» Task objective
Starting at the line where "Share property on Facebook" occurs, reproduce each line through the end of the entries below exactly. Omit every picture.

═══ Available data

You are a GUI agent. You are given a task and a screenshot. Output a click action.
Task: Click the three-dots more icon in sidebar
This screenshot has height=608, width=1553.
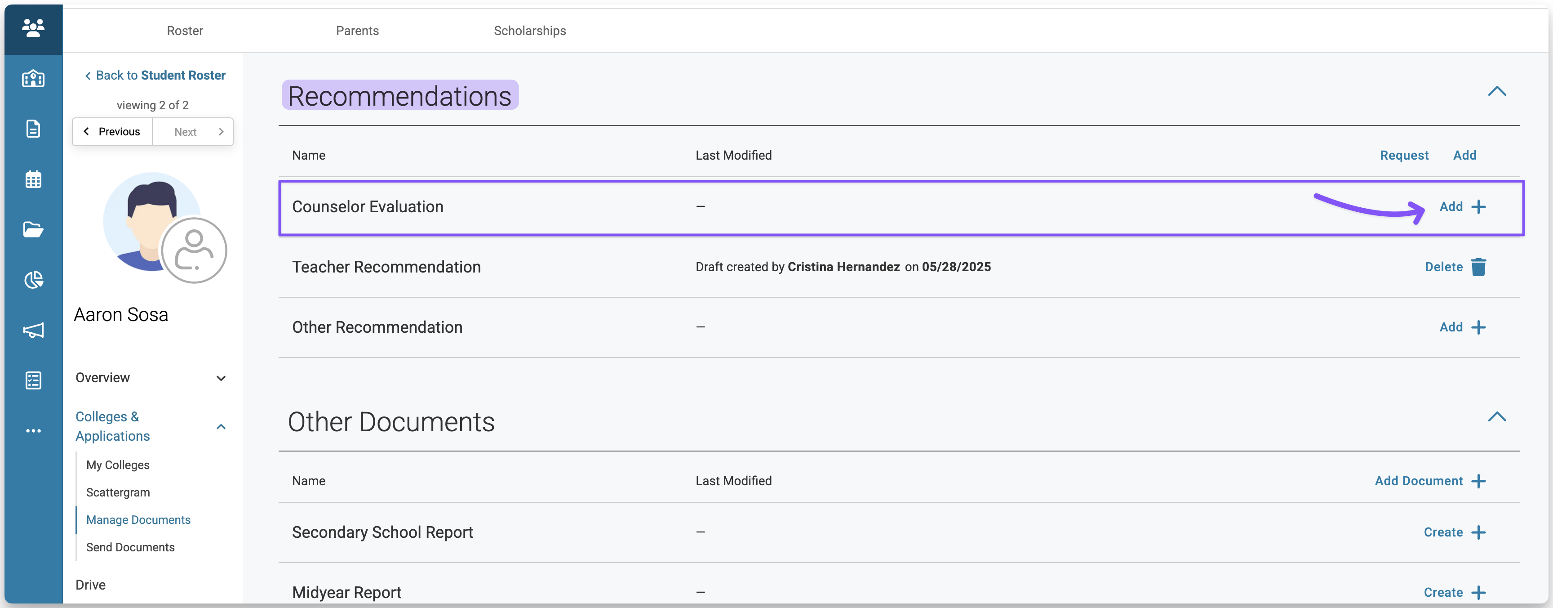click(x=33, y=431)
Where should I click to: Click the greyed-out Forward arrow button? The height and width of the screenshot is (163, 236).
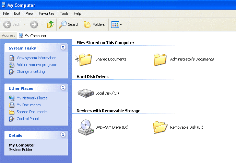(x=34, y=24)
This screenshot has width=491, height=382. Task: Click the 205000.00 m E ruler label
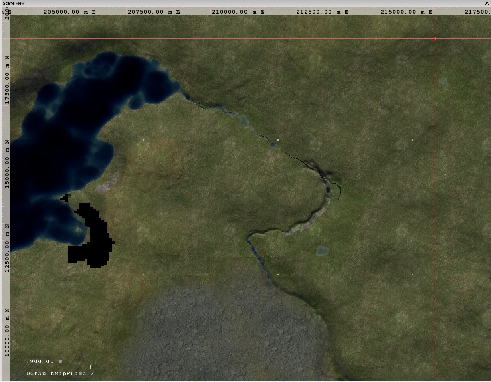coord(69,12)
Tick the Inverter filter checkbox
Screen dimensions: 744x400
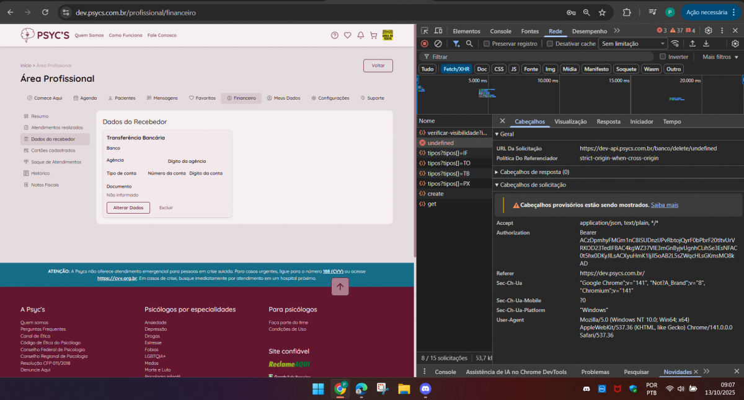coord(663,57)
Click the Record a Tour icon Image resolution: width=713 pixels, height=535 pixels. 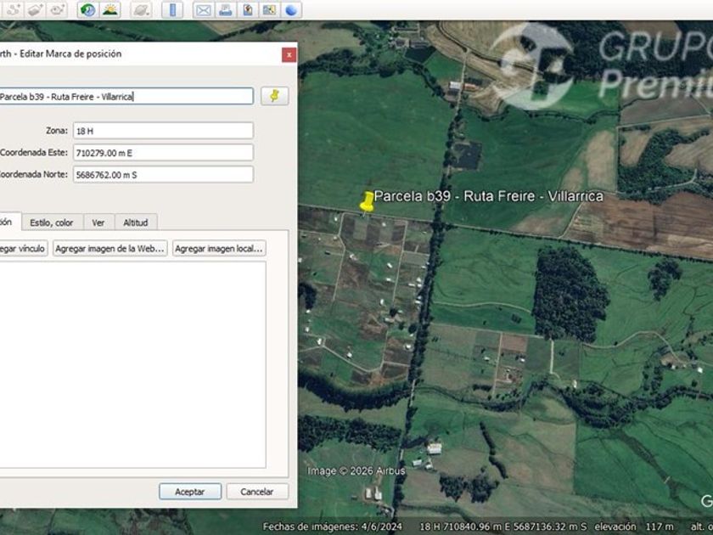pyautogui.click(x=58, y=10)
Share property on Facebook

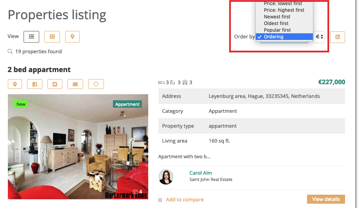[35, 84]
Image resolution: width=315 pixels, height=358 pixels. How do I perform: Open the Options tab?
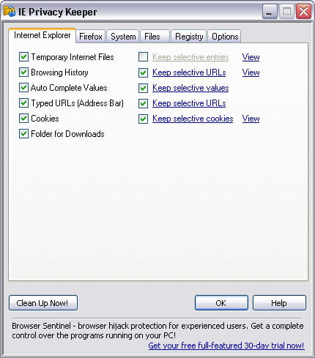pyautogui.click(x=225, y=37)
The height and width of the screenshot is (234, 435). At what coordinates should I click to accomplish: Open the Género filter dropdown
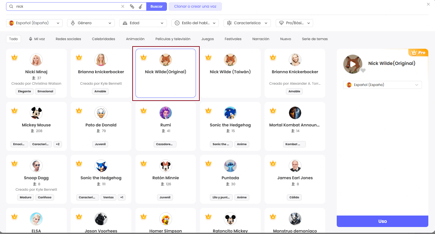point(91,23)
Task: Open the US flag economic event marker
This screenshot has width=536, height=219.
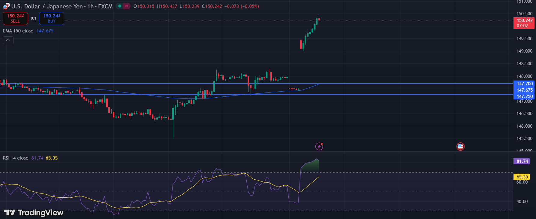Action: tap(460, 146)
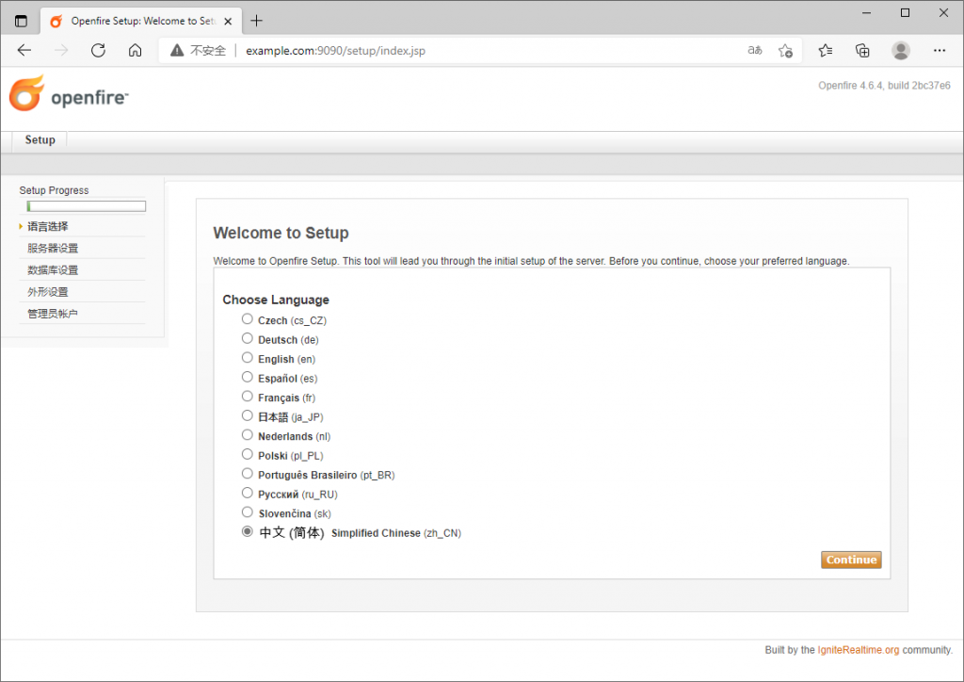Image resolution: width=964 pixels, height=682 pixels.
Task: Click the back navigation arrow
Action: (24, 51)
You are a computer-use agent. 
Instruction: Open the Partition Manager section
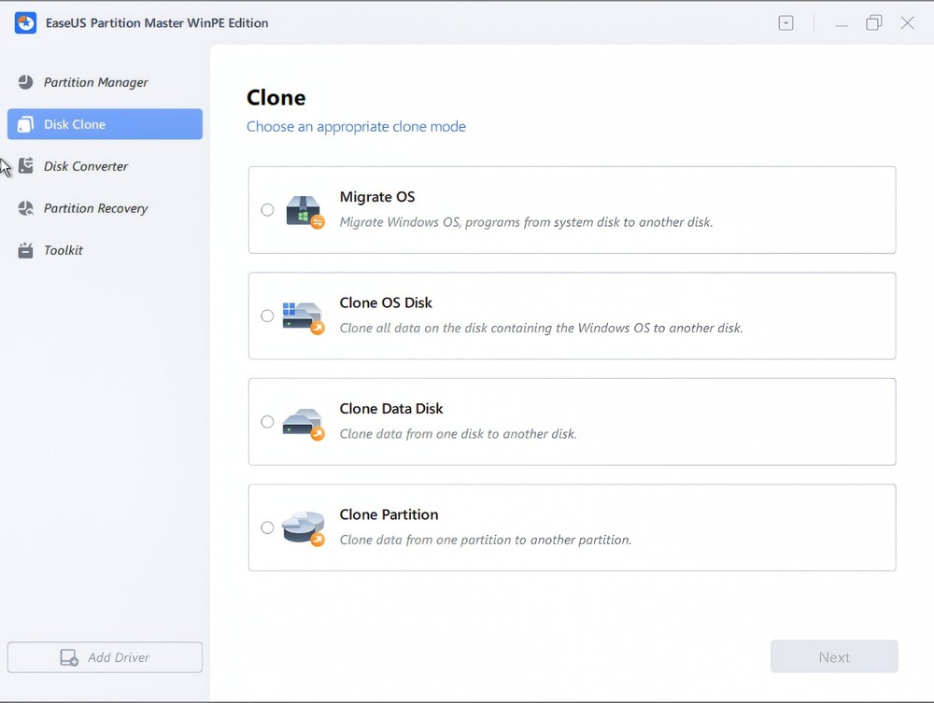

══════

» Output of the task
Share property on Facebook

[35, 84]
Image resolution: width=315 pixels, height=358 pixels. How do I perform: Open the Options tab?
pyautogui.click(x=225, y=37)
The height and width of the screenshot is (234, 435). At what coordinates should I click to accomplish: Open the Género filter dropdown
point(91,23)
Task: Open the US flag economic event marker
This screenshot has width=536, height=219.
Action: tap(460, 146)
Image resolution: width=964 pixels, height=682 pixels.
Task: Click the back navigation arrow
Action: (24, 51)
You are a computer-use agent. 
Instruction: Open the Partition Manager section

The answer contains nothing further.